Exercise data: Begin
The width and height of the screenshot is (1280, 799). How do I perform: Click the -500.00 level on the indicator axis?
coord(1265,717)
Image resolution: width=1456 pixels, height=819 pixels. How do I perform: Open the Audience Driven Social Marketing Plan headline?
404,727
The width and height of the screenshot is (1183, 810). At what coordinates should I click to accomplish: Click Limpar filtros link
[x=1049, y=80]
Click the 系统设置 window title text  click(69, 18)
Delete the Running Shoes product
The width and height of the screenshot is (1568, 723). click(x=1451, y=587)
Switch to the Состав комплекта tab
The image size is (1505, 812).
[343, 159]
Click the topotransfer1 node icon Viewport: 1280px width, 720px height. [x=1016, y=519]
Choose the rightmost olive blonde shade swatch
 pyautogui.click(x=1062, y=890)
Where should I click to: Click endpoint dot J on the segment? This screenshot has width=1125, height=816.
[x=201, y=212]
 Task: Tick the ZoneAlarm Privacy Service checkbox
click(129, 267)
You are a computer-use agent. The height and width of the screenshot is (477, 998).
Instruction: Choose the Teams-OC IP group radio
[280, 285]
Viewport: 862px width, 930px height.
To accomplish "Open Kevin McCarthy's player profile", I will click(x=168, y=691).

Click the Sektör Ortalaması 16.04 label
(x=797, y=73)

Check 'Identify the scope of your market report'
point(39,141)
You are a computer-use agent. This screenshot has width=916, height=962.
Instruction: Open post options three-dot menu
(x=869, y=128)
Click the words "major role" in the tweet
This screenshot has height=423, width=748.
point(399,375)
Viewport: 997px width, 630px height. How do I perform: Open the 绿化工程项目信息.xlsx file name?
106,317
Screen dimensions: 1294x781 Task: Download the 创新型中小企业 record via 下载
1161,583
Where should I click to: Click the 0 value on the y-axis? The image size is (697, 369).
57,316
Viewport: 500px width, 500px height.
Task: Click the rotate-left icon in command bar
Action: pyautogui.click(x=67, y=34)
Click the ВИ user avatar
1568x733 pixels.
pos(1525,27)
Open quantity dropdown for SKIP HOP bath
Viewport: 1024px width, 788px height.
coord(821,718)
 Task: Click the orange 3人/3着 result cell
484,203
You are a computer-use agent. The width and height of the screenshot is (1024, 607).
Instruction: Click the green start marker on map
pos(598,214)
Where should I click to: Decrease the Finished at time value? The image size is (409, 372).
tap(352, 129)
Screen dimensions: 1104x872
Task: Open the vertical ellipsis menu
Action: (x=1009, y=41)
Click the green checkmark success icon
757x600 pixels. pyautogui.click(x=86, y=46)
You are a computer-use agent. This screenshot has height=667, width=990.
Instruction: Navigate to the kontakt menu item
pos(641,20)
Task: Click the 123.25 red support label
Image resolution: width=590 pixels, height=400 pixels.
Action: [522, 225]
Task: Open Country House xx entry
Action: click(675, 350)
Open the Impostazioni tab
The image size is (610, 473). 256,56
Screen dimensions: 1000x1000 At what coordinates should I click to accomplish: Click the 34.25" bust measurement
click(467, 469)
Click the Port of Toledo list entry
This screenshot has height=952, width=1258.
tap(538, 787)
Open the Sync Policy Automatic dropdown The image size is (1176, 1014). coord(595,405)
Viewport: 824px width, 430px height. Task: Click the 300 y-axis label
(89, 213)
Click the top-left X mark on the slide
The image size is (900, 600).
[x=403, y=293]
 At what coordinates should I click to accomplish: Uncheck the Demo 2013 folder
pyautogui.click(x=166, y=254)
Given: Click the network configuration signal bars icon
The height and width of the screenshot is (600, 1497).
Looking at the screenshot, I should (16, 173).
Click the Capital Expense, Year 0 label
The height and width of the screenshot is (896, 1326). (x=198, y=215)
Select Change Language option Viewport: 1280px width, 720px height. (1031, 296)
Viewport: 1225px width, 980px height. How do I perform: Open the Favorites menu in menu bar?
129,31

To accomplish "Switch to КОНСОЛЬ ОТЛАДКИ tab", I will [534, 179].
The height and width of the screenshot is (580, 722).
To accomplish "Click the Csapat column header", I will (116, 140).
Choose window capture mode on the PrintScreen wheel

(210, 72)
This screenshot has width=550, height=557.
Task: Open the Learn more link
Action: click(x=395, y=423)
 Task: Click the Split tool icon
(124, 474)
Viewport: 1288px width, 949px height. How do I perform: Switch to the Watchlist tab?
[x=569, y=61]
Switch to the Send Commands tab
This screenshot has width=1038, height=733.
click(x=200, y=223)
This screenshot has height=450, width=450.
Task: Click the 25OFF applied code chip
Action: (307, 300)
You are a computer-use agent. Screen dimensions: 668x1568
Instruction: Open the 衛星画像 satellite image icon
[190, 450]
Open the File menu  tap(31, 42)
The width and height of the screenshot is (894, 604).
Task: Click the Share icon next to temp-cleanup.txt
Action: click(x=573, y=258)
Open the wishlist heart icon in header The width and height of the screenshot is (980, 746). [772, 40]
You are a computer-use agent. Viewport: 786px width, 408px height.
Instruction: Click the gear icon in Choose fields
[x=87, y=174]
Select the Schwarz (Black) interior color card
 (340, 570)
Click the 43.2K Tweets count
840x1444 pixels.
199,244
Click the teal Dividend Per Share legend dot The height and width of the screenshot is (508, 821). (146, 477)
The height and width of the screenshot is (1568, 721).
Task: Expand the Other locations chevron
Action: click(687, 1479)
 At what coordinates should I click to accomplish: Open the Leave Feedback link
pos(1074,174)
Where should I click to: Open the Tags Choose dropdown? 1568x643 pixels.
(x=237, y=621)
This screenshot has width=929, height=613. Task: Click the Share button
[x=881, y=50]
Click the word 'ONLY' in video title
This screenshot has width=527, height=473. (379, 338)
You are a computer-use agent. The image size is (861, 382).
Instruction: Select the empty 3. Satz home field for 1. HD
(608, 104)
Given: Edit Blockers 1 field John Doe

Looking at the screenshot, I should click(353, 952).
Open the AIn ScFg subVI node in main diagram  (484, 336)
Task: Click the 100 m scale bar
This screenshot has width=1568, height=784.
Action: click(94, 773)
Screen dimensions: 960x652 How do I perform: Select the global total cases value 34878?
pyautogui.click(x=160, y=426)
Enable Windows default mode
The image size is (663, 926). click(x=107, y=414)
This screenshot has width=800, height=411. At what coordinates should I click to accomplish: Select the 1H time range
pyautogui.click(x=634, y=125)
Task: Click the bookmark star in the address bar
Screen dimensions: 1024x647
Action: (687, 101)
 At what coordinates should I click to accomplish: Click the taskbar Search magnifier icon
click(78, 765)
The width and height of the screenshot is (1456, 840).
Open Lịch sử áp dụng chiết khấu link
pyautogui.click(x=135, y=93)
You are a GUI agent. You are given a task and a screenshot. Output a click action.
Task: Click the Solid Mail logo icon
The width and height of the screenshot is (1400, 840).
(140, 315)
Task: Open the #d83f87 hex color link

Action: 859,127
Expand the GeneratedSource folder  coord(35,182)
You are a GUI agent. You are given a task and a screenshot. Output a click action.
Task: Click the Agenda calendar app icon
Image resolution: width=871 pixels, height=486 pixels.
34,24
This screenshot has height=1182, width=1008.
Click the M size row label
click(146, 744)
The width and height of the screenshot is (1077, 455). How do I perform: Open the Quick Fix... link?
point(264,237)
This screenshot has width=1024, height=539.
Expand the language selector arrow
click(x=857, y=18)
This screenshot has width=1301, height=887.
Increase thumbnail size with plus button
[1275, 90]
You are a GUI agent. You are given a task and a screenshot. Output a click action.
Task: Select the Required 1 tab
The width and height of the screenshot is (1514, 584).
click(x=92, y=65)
Exercise data: End
→ Description of the task
All the lines above should come back exactly as written.

→ Exercise answer
The width and height of the screenshot is (1280, 799). How do I perform: Click the -500.00 level on the indicator axis?
coord(1265,717)
Image resolution: width=1456 pixels, height=819 pixels. How do I perform: Open the Audience Driven Social Marketing Plan headline?
404,727
The width and height of the screenshot is (1183, 810). At what coordinates should I click to accomplish: Click Limpar filtros link
[x=1049, y=80]
Click the 系统设置 window title text  click(69, 18)
Delete the Running Shoes product
The width and height of the screenshot is (1568, 723). click(x=1451, y=587)
Switch to the Состав комплекта tab
The image size is (1505, 812).
[343, 159]
Click the topotransfer1 node icon Viewport: 1280px width, 720px height. [x=1016, y=519]
Choose the rightmost olive blonde shade swatch
 pyautogui.click(x=1062, y=890)
Where should I click to: Click endpoint dot J on the segment? This screenshot has width=1125, height=816.
[x=201, y=212]
 Task: Tick the ZoneAlarm Privacy Service checkbox
click(129, 267)
You are a computer-use agent. The height and width of the screenshot is (477, 998).
Instruction: Choose the Teams-OC IP group radio
[280, 285]
Viewport: 862px width, 930px height.
To accomplish "Open Kevin McCarthy's player profile", I will click(x=168, y=691).

Click the Sektör Ortalaması 16.04 label
(x=797, y=73)

Check 'Identify the scope of your market report'
point(39,141)
You are a computer-use agent. This screenshot has width=916, height=962.
Instruction: Open post options three-dot menu
(x=869, y=128)
Click the words "major role" in the tweet
This screenshot has height=423, width=748.
point(399,375)
Viewport: 997px width, 630px height. How do I perform: Open the 绿化工程项目信息.xlsx file name?
106,317
Screen dimensions: 1294x781 Task: Download the 创新型中小企业 record via 下载
1161,583
Where should I click to: Click the 0 value on the y-axis? The image size is (697, 369).
57,316
Viewport: 500px width, 500px height.
Task: Click the rotate-left icon in command bar
Action: pyautogui.click(x=67, y=34)
Click the ВИ user avatar
1568x733 pixels.
pos(1525,27)
Open quantity dropdown for SKIP HOP bath
Viewport: 1024px width, 788px height.
coord(821,718)
 Task: Click the orange 3人/3着 result cell
484,203
You are a computer-use agent. The width and height of the screenshot is (1024, 607).
Instruction: Click the green start marker on map
pos(598,214)
Where should I click to: Decrease the Finished at time value? The image size is (409, 372).
tap(352, 129)
Screen dimensions: 1104x872
Task: Open the vertical ellipsis menu
Action: (x=1009, y=41)
Click the green checkmark success icon
757x600 pixels. pyautogui.click(x=86, y=46)
You are a computer-use agent. This screenshot has height=667, width=990.
Instruction: Navigate to the kontakt menu item
pos(641,20)
Task: Click the 123.25 red support label
Image resolution: width=590 pixels, height=400 pixels.
Action: [522, 225]
Task: Open Country House xx entry
Action: click(675, 350)
Open the Impostazioni tab
The image size is (610, 473). 256,56
Screen dimensions: 1000x1000 At what coordinates should I click to accomplish: Click the 34.25" bust measurement
click(467, 469)
Click the Port of Toledo list entry
This screenshot has height=952, width=1258.
tap(538, 787)
Open the Sync Policy Automatic dropdown The image size is (1176, 1014). coord(595,405)
Viewport: 824px width, 430px height. Task: Click the 300 y-axis label
(89, 213)
Click the top-left X mark on the slide
The image size is (900, 600).
[x=403, y=293]
 At what coordinates should I click to accomplish: Uncheck the Demo 2013 folder
pyautogui.click(x=166, y=254)
Given: Click the network configuration signal bars icon
The height and width of the screenshot is (600, 1497).
Looking at the screenshot, I should (16, 173).
Click the Capital Expense, Year 0 label
The height and width of the screenshot is (896, 1326). (x=198, y=215)
Select Change Language option Viewport: 1280px width, 720px height. (1031, 296)
Viewport: 1225px width, 980px height. How do I perform: Open the Favorites menu in menu bar?
129,31

To accomplish "Switch to КОНСОЛЬ ОТЛАДКИ tab", I will [534, 179].
The height and width of the screenshot is (580, 722).
To accomplish "Click the Csapat column header", I will (116, 140).
Choose window capture mode on the PrintScreen wheel

(210, 72)
This screenshot has width=550, height=557.
Task: Open the Learn more link
Action: click(x=395, y=423)
 Task: Click the Split tool icon
(124, 474)
Viewport: 1288px width, 949px height. How do I perform: Switch to the Watchlist tab?
[x=569, y=61]
Switch to the Send Commands tab
This screenshot has width=1038, height=733.
click(x=200, y=223)
This screenshot has height=450, width=450.
Task: Click the 25OFF applied code chip
Action: (307, 300)
You are a computer-use agent. Screen dimensions: 668x1568
Instruction: Open the 衛星画像 satellite image icon
[190, 450]
Open the File menu  tap(31, 42)
The width and height of the screenshot is (894, 604).
Task: Click the Share icon next to temp-cleanup.txt
Action: click(x=573, y=258)
Open the wishlist heart icon in header The width and height of the screenshot is (980, 746). [772, 40]
You are a computer-use agent. Viewport: 786px width, 408px height.
Instruction: Click the gear icon in Choose fields
[x=87, y=174]
Select the Schwarz (Black) interior color card
 (340, 570)
Click the 43.2K Tweets count
840x1444 pixels.
199,244
Click the teal Dividend Per Share legend dot The height and width of the screenshot is (508, 821). (146, 477)
The height and width of the screenshot is (1568, 721).
Task: Expand the Other locations chevron
Action: click(687, 1479)
 At what coordinates should I click to accomplish: Open the Leave Feedback link
pos(1074,174)
Where should I click to: Open the Tags Choose dropdown? 1568x643 pixels.
(x=237, y=621)
This screenshot has width=929, height=613. Task: Click the Share button
[x=881, y=50]
Click the word 'ONLY' in video title
This screenshot has width=527, height=473. (379, 338)
You are a computer-use agent. The image size is (861, 382).
Instruction: Select the empty 3. Satz home field for 1. HD
(608, 104)
Given: Edit Blockers 1 field John Doe

Looking at the screenshot, I should click(353, 952).
Open the AIn ScFg subVI node in main diagram  (484, 336)
Task: Click the 100 m scale bar
This screenshot has width=1568, height=784.
Action: click(94, 773)
Screen dimensions: 960x652 How do I perform: Select the global total cases value 34878?
pyautogui.click(x=160, y=426)
Enable Windows default mode
The image size is (663, 926). click(x=107, y=414)
This screenshot has width=800, height=411. At what coordinates should I click to accomplish: Select the 1H time range
pyautogui.click(x=634, y=125)
Task: Click the bookmark star in the address bar
Screen dimensions: 1024x647
Action: (687, 101)
 At what coordinates should I click to accomplish: Click the taskbar Search magnifier icon
click(78, 765)
The width and height of the screenshot is (1456, 840).
Open Lịch sử áp dụng chiết khấu link
pyautogui.click(x=135, y=93)
You are a GUI agent. You are given a task and a screenshot. Output a click action.
Task: Click the Solid Mail logo icon
The width and height of the screenshot is (1400, 840).
(140, 315)
Task: Open the #d83f87 hex color link

Action: 859,127
Expand the GeneratedSource folder  coord(35,182)
You are a GUI agent. You are given a task and a screenshot. Output a click action.
Task: Click the Agenda calendar app icon
Image resolution: width=871 pixels, height=486 pixels.
34,24
This screenshot has height=1182, width=1008.
Click the M size row label
click(146, 744)
The width and height of the screenshot is (1077, 455). How do I perform: Open the Quick Fix... link?
point(264,237)
This screenshot has width=1024, height=539.
Expand the language selector arrow
click(x=857, y=18)
This screenshot has width=1301, height=887.
Increase thumbnail size with plus button
[1275, 90]
You are a GUI agent. You are given a task and a screenshot. Output a click action.
Task: Select the Required 1 tab
The width and height of the screenshot is (1514, 584).
click(x=92, y=65)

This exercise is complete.